En voilà un film qui m’a procuré une étrange sensation ! Réalisé par Kitty Green, The Assistant raconte la longue et pénible journée de Jane, une assistante travaillant pour un grand producteur de cinéma. On la voit accomplir des tâches ingrates alors qu’elle se destine elle-même un jour à produire des longs-métrages. Prenant sur elle, Jane va toutefois se rendre compte qu’elle évolue dans un milieu particulier et que son boss a un comportement qui est loin d’être exemplaire.

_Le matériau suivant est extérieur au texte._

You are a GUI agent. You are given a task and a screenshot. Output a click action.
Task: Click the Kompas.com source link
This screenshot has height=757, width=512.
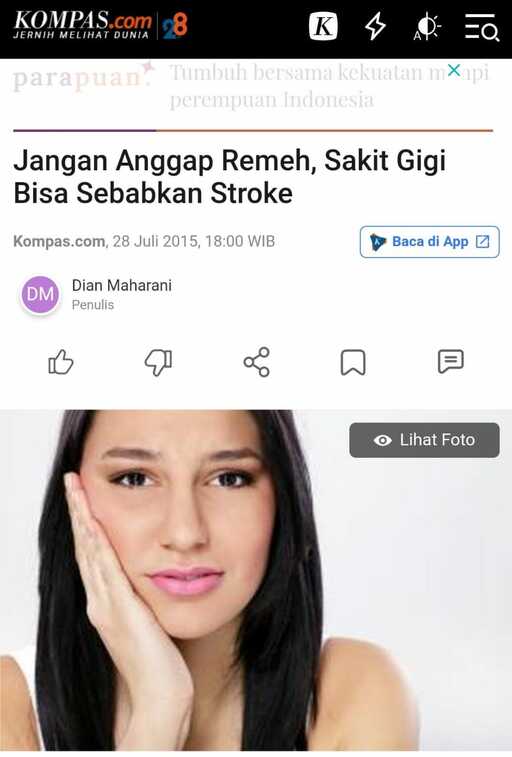click(59, 241)
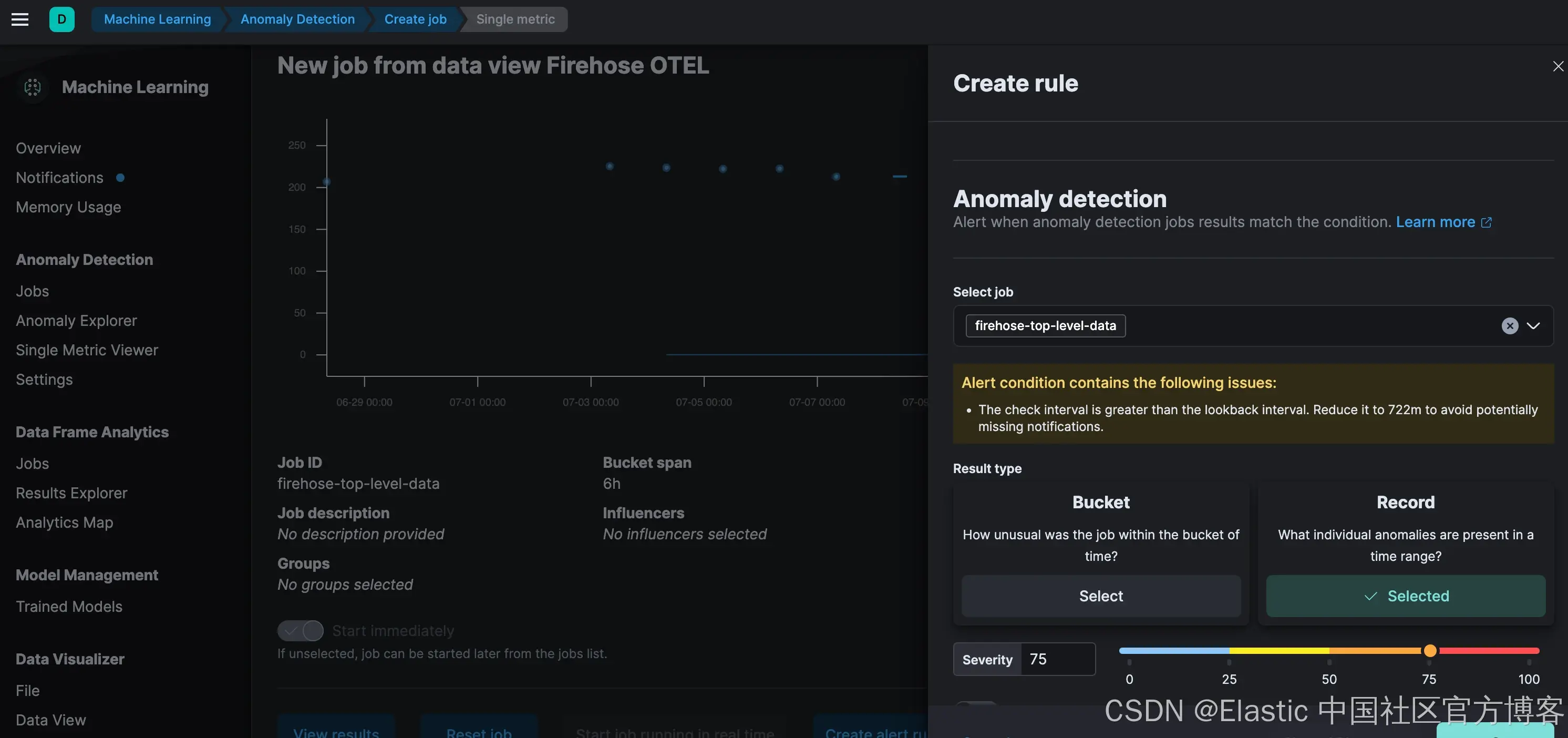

La séance en tant que telle fut assez éprouvante, notamment à cause du climat anxiogène qui règne dans ce bureau et à cause du rythme du film qui a tendance à tourner quelque peu en rond. Mais plus j’y pense, plus j’arrive à lui trouver des qualités, comme s’il avait le droit à une deuxième vie après visionnage. Le patron de Jane n’est jamais montré à l’écran et on ne prononce jamais son nom, mais l’ombre d’Harvey Weinstein plane sur l’ensemble du film. On se situe donc dans un contexte pré-MeToo, avec une représentation de l’abus de pouvoir qu’un tel homme peut exercer sur son entourage, en particulier féminin.

Ce qui est sans doute le plus frustrant, c’est de voir que les employés et collègues de Jane connaissent les agissements de leur patron, mais se taisent ou préfèrent en rigoler. Le pire arrivera dans cette incroyable scène, glaçante et révoltante, où Jane tente d’expliquer la situation à un employé des ressources humaines qui parvient à lui faire porter le chapeau !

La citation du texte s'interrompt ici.